Penn football’s seniors finished things off the way they came in, winning their final game against Cornell the same way they took down Lafayette to open the 2013 season. Those two endpoints, however, don’t do any justice to the narrative that played out in the intervening four years.
Ray Priore is the only Penn coach to ever win Ivy titles in his first two seasons. He’s the first to do it at any Ivy program since 1971-72. That’s awesome. But that’s not what’s important about the program he’s built.
Yeah, Penn reached its nadir in Al Bagnoli’s final years, stumbling to disappointing 4-6 and 2-8 campaigns. We can talk all we want about Priore re-teaching Penn football how to win. But the cultural change at Franklin Field has been more than that, and that’s why this Ivy title matters.
I jokingly asked Priore after Saturday’s game if he was ready to retire, having already won two titles in two years. His response was more than I was expecting.
“I say this often, ‘If you happen to work in something you love to do, you’ll never work a day in your life.’ And this is not work. This is fun, these are great kids — I love them all, love the Penn family.”
In my time here, football has become of the most dominant teams in Penn Athletics. Priore has been one of the most welcoming and open coaches I’ve had the chance to cover. And this extends beyond just his self-interest in getting a reporter to say nice things about him.

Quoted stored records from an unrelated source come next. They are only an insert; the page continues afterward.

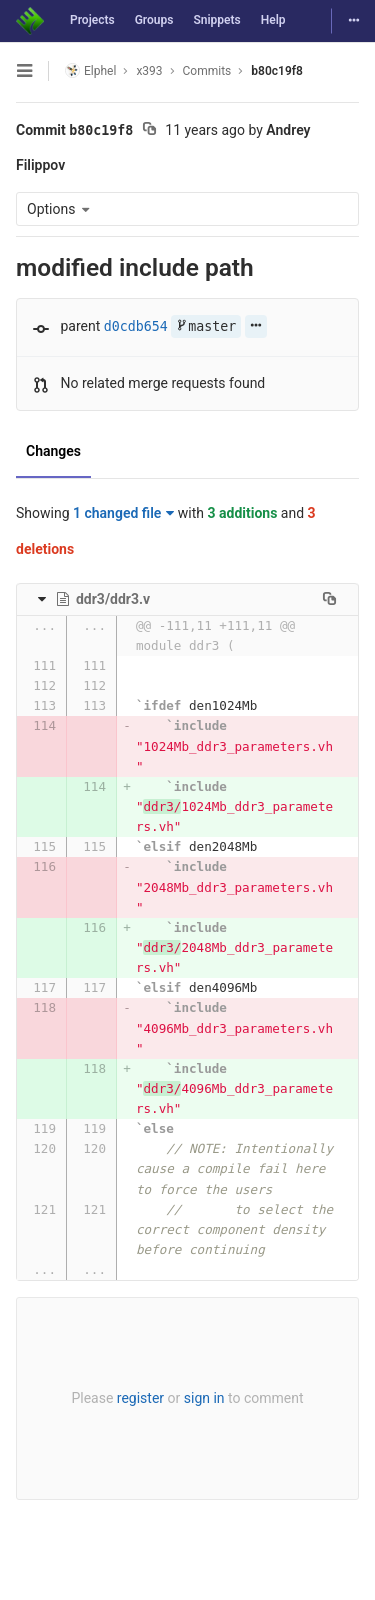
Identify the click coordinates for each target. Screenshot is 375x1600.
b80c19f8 (277, 71)
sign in (204, 1398)
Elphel (90, 70)
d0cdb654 (136, 326)
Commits (207, 71)
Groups (154, 20)
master (206, 326)
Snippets (216, 20)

Watch the way Priore has fully embraced the presence of Vhito DeCapria, a boy diagnosed with a rare form of brain cancer in 2014 — now in remission — that the team brought on as a captain prior to last year. Vhito isn’t a mere presence on the sidelines, he’s a vibrant part of the Penn football community.
Priore’s vision is reflected in his own athletes. When sophomore safety Sam Philippi was matched as a bone marrow donor earlier this year — after joining the donor registry through a program the Quakers run every spring — he didn’t even hesitate in deciding to go through with the transplant.
“It’s why we’re in this business. You get a chance to recruit kids, bring them to a place like Penn — that’s a life-changing experience,” he told me shortly after Philippi was matched. “And then when they’re here, we talk all the time about how you can be so impactful in other people’s lives. ... It really, truly puts into perspective our whole mission as coaches, teachers, of what we’re able to do — and also him being willing to do it, on top of it. I think all of our guys understand its their responsibility to make a difference, and he’s done a phenomenal job of it.”
The culture within the program does not simply revolve around lived success. It’s easy for a team to win. It’s hard to sustain it. You have to get players to buy into more than the scheme — it’s more holistic than that.
You’re not going to get a bunch of athletes going pro and, frankly, for the foreseeable future, you’re not going to get a ton of students out to games. Programs have to be about laying the foundation for athletes’ futures beyond the game. They have to be about establishing community and a culture of mutual reinforcement and support. It’s about shaping the lives players will lead once their careers end and their adult lives begin. It’s about putting athletes in a position to make a difference. Priore gets it.
Last weekend was the final game I will watch as a Penn student, the last one I will cover as a journalist. You tend to get reflective about these things. I was thrilled when Penn won. I was lovingly shocked when Nick Demes trucked in a seven-yard rushing touchdown. I was excited when Yale upset Harvard.
I was all of those things because I’m a Penn student, because I love sports, and because it is my job to care. But I was also all of those things because the title seemed like a just reward for the program Priore has built: not one that wins, though win it does, but one that revolves around a sense of shared experience and an understanding of what Penn Athletics is really about.
It brings us back to what Priore said in that press conference on Saturday. It isn’t a job, it’s a passion. It isn’t about winning games, it’s about building men.
As we all celebrated in Ithaca, a lot of boosters and alums were thanking God for Ray Priore.
So was I, but for entirely different reasons.